The top reasons projects fail are typically quoted along the lines of:
- Poor requirements / scope definition
- Lack of stakeholder engagement
- ‘Scope Creep’
- Lack of a project charter
- Poorly defined or unrealistic timelines
- Lack of resources
- Political infighting
Ask any seasoned (crusty old!) Project Manager about what causes a project to fail and you’ll probably get the same answer: Lack of clarity around the requirements; lack of stakeholder management; poor communication … It’s highly unlikely you’ll hear that the team were incompetent or didn’t care about the outcome.
In our day to day activities the same principles apply. Most people get up in the morning and go to work with the intention of doing a good job. What gets in the way of delivering great performance are the same things that cause our projects to fail:
Are the requirements really clear? – When we ask someone to do something, are we sure that the message is clear and unambiguous when it hits the brain of the person we’ve asked to help? Have they heard what we said, or understood what we meant?

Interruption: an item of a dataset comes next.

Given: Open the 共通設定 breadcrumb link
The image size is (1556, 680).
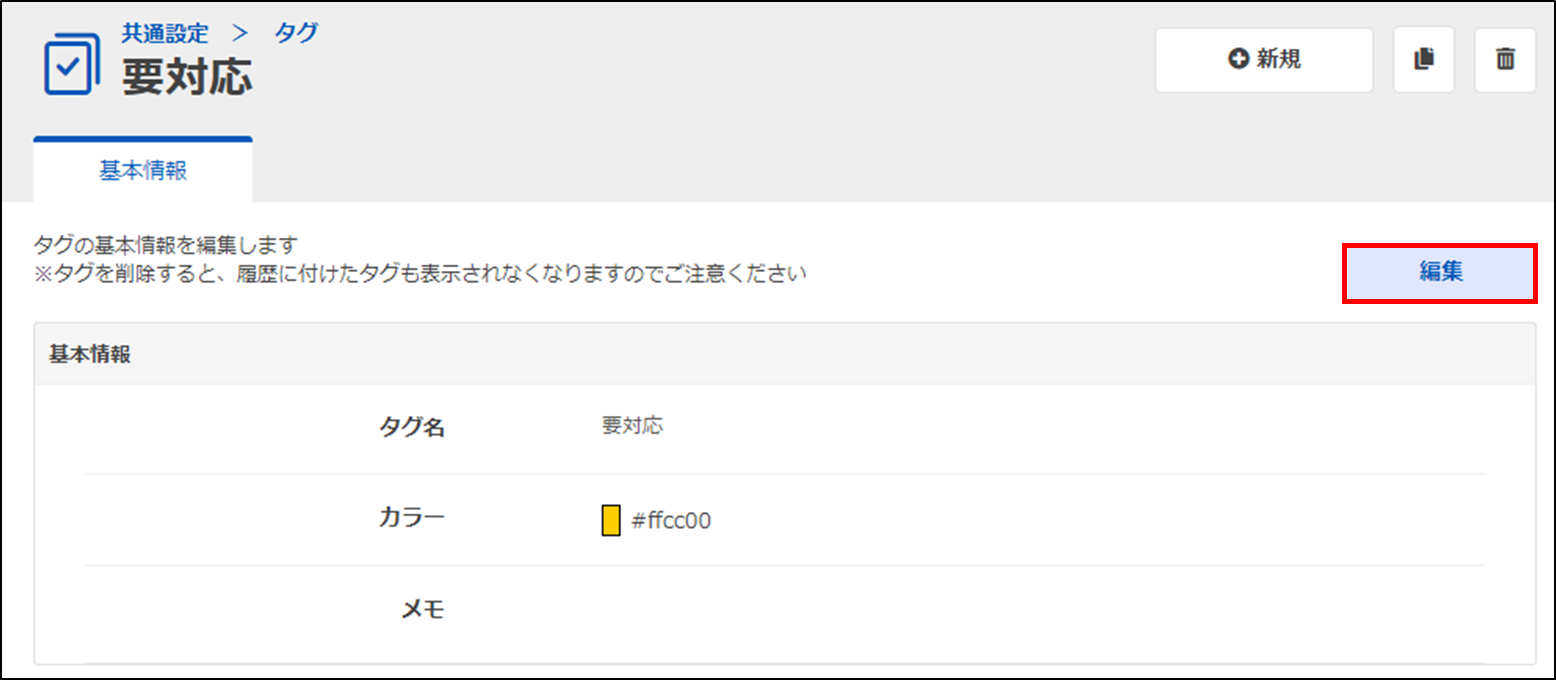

- Are other people who may be impacted by the task, aware of what’s being done and the priority assigned to it? – ‘This is more important / urgent than that’ needs to be communicated to everyone impacted to avoid conflicts and misaligned expectations.

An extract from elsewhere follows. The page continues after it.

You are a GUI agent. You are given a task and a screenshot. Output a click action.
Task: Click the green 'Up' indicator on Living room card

Communication only happens when the intended meaning is transferred from one person to another. Writing an email or having a quick conversation is NOT enough! You may think sending an email with ‘FYI …’ is enough to let a busy colleague know that you need them to read through an email chain to find the action buried in the middle and then understand and complete the action! Most likely, the colleague will simply wonder why you sent them the email and either hit the delete button or, at best, save it for later, allowing your email to drift out of sight and out of mind as the next 25 emails arrive!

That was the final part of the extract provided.